Decisão Texto Integral: Processo 1185/10.3TBABF.E1
Tribunal Judicial da Comarca de Faro
Juízo Local Cível da Albufeira

*

I. Relatório
No então Tribunal Judicial da Comarca da Albufeira,
(…), casado, empresário, residente no Edifício (…), Fracção F, papelaria (…), em (…), Albufeira, instaurou em 20 de Maio de 2010 contra (…) e outros, na qualidade de proprietários das fracções autónomas que integram o referido prédio constituído em propriedade horizontal, acção declarativa constitutiva, à data a seguir a forma ordinária do processo comum, pedindo a final fosse declarada nula e sem efeito a convocatória para a Assembleia de 04 de Abril de 2009, bem como declaradas nulas ou anuláveis e ilegais todas as deliberações tomadas na supra referida Assembleia de Condóminos do Edifício (…), lotes 128/129/130, (…), Albufeira, por violação de Lei e do Regulamento da Propriedade Horizontal.
Requereu o autor a apensação aos presentes dos autos do procedimento cautelar de suspensão provisória das deliberações tomadas na referida assembleia que correra termos pelo 1.º juízo do mesmo Tribunal sob o n.º 915/09.0TBAABF.
Nos aludidos autos de providência cautelar, instaurados em 20/5/2009, foi proferida decisão em 26/4/2010, transitada, que deu parcial provimento à pretensão do requerente, suspendendo a deliberação tomada no dia 4/4/2009 pela assembleia de Condóminos, “no que respeita à eleição da empresa “(…) – Administração, Limpeza de Condomínios, Aluguer de Imóveis, Lda., como administradora do condomínio respectivo”.
*
Citados os RR, apresentou contestação em representação dos condóminos a administradora do condomínio sociedade (…) e (…), Administração de Condomínios e Gestão Imobiliária Unipessoal, Lda., peça na qual, para além do mais, se defendeu por excepção, invocando para o que ora releva a caducidade do direito de acção, por ter sido interposta pelo autor muito para além do prazo de 20 dias consagrado no art.º 1433.º, n.º 4, do CC.

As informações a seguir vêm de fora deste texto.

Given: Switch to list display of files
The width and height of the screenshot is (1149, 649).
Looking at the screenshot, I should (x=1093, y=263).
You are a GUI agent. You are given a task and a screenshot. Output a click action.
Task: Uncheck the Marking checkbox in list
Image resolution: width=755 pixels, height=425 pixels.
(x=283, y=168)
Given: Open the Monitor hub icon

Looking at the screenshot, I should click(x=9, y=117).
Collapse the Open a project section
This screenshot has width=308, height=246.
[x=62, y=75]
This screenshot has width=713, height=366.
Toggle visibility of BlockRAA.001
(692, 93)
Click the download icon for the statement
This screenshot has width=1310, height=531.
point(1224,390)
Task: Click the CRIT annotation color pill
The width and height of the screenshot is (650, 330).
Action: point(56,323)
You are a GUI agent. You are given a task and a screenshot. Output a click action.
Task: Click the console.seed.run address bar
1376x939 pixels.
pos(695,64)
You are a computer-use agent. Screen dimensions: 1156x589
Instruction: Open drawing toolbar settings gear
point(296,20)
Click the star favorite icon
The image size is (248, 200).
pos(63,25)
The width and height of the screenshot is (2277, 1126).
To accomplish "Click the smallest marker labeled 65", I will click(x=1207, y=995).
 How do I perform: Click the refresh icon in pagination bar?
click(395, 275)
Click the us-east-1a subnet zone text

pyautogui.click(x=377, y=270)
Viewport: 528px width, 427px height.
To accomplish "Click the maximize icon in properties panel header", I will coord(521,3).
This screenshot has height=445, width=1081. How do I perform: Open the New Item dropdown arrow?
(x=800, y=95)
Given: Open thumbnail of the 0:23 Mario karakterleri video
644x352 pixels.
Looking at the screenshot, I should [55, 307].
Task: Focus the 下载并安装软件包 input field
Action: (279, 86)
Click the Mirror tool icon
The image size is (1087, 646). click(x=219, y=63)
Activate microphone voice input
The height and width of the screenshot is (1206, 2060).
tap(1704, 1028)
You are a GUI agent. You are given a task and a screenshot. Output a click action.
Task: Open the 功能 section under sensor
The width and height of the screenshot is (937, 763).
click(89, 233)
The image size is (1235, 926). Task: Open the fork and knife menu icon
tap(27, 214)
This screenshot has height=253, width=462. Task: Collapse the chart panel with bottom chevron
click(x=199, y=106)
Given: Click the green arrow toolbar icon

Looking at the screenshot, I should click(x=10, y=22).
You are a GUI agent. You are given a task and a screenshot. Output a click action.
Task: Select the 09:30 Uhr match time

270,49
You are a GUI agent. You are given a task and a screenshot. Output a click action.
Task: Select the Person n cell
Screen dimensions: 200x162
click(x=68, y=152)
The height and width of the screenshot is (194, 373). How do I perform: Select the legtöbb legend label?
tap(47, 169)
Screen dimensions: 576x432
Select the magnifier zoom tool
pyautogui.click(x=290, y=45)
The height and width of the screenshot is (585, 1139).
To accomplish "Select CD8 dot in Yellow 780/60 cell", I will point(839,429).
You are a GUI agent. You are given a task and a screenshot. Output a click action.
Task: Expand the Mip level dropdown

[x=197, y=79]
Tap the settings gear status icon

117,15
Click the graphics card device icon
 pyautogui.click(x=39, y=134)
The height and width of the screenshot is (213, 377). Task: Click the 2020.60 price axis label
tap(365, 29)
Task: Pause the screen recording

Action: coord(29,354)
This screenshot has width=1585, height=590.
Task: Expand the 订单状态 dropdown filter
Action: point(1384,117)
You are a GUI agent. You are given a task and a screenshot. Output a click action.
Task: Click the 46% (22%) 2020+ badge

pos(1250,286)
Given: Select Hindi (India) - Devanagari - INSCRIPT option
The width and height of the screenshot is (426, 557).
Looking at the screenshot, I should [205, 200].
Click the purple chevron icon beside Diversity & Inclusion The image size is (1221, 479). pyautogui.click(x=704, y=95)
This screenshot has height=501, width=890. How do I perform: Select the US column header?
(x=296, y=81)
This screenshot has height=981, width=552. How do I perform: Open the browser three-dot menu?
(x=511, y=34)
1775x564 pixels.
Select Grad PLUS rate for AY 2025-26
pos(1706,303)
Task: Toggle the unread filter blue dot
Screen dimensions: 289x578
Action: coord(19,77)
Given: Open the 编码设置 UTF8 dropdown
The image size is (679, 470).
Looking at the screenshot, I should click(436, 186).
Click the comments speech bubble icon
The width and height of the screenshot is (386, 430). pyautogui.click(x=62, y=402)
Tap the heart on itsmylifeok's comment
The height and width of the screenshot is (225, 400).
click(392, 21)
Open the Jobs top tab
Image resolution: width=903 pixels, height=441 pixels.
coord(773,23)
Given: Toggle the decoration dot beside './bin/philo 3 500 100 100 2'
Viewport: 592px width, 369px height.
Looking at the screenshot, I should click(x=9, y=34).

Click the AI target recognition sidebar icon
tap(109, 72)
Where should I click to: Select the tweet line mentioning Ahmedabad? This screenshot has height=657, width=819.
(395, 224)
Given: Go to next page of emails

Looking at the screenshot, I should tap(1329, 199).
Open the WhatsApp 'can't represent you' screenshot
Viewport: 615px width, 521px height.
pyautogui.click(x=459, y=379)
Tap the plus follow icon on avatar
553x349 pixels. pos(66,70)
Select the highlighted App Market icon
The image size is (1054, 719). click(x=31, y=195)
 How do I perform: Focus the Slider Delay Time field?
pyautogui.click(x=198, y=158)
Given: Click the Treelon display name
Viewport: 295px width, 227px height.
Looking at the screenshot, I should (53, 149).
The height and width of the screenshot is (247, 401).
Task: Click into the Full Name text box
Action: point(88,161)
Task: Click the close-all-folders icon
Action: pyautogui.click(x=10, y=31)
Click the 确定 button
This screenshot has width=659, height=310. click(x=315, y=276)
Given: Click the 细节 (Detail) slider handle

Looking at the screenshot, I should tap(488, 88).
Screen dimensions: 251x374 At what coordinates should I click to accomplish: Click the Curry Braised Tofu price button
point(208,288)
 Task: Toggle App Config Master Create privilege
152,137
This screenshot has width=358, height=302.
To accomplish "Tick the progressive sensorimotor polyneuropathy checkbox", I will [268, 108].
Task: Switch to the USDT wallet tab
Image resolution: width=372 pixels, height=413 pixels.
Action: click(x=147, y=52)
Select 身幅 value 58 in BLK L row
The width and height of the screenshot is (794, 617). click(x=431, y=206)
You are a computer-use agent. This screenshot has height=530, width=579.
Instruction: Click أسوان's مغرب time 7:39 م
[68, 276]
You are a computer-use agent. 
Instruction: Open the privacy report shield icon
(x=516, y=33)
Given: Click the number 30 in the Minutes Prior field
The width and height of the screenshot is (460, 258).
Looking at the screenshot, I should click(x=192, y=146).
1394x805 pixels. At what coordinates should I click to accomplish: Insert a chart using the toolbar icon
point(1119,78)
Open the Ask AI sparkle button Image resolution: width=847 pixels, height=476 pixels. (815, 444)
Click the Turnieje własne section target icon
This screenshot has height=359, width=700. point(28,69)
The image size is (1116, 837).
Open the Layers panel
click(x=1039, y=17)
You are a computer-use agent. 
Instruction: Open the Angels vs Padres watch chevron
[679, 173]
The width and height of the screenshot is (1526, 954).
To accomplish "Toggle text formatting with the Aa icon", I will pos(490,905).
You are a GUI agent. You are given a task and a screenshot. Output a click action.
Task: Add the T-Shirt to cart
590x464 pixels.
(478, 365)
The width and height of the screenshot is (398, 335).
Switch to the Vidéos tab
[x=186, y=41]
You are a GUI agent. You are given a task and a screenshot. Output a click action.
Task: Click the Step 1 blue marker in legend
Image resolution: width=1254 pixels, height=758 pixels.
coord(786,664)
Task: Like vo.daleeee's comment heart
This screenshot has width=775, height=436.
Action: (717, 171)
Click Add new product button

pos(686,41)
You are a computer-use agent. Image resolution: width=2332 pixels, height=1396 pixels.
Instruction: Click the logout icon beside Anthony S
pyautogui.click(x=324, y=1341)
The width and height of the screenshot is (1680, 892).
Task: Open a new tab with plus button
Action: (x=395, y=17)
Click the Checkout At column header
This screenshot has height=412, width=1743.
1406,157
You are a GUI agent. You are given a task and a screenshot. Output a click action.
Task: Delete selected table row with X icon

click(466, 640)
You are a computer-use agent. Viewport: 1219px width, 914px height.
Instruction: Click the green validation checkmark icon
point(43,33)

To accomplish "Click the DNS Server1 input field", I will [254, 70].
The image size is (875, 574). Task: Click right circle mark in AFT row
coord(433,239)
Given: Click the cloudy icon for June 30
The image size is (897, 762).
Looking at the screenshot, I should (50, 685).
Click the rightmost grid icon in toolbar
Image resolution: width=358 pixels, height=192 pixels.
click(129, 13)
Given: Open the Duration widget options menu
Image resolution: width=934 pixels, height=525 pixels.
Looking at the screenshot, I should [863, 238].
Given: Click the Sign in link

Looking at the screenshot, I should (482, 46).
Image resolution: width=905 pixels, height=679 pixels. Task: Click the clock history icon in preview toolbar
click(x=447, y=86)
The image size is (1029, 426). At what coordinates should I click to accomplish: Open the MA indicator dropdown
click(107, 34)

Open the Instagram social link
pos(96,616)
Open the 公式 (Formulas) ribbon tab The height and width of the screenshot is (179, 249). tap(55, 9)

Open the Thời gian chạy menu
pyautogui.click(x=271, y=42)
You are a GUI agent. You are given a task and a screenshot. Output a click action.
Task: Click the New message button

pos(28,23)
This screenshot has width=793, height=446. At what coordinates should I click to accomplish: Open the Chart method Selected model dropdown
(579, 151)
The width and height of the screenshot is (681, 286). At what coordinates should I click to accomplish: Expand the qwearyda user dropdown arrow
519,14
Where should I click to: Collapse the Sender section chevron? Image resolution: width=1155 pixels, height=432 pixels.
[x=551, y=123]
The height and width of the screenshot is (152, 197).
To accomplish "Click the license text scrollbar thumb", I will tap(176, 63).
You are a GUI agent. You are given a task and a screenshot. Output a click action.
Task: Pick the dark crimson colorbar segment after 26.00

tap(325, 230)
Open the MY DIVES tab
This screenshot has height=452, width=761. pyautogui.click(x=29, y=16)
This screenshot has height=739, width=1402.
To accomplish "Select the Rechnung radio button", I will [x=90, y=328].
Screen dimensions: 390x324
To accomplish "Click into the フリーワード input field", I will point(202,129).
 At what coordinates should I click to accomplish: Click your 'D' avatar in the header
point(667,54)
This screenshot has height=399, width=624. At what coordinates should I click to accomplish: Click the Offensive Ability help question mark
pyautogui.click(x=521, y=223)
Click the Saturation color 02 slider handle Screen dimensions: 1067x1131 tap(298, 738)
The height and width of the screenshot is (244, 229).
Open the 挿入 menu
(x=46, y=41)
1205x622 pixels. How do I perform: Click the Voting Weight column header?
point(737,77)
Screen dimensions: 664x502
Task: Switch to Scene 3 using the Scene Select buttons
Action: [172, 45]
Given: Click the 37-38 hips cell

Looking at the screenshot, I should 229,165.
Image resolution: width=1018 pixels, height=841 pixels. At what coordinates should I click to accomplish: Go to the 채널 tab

O autor respondeu à matéria da excepção pugnando pela sua improcedência, alegando ter interposto providência cautelar de suspensão provisória das aludidas deliberações logo no dia 11 de Maio de 2009, o que impede a caducidade.
*
Dispensada a realização da audiência prévia, proferiu a Mm.ª juíza douto saneador sentença no qual julgou procedente a excepção peremptória da caducidade invocada, absolvendo os RR do pedido.
Inconformado, apelou o autor e, tendo desenvolvido nas alegações que apresentou as razões da sua discordância com o decidido, formulou a final as seguintes conclusões:
“1.ª As deliberações da assembleia de condóminos contrárias à lei ou a regulamentos anteriormente aprovados são anuláveis a requerimento de qualquer condómino que as não tenha aprovado, vide art.º 1433.º, n.º 1, do CC;
2.ª Pode ser requerida a suspensão das deliberações nos termos da lei de processo, vide n.º 5 do art.º 1433.º do CC;
3.ª No caso “sub judice”, em relação às deliberações tomadas na Assembleia de Condóminos de 04/04/2009 do Edifício (…), Lotes 128, 129 e 130, (…), Albufeira, em apenso aos autos foi intentado procedimento cautelar de suspensão de deliberações em 11/05/2009, tendo sido proferida decisão a julgar procedente a providência cautelar em 26/04/2010 e a acção principal intentada em 20/05/2010, aproveitando o decretamento da providência dentro dos 30 dias contados da data de notificação, vide art.º 389.º, n.º 1, al. a), do CPC;
4.ª Os procedimentos cautelares são medidas processuais urgentes que visam impedir que como preliminar de qualquer acção garantam o efeito útil, ou seja a eficácia efectiva do que se pretende da acção;
5.ª Em regra são dependência da acção principal; nesta medida, só vigoram enquanto não for proferida a sentença transitada em julgado na acção de que é dependência;
6.ª As providências cautelares têm como primordial função assegurar a eficácia do direito que se quer exercer através da acção e que, devido às naturais demoras, os direitos que se quer assegurar correm perigo;
7.ª A função do procedimento cautelar requerido ao tribunal é, através dele, pôr em evidência a probabilidade séria da existência do direito que se pretende exercer e que o mesmo corre perigo em função da demora;
8.ª De tal modo estes procedimentos são importantes que desde 1997 os mesmos assumiram dimensão constitucional, enquanto meios processuais garantidores da efectivação dos direitos.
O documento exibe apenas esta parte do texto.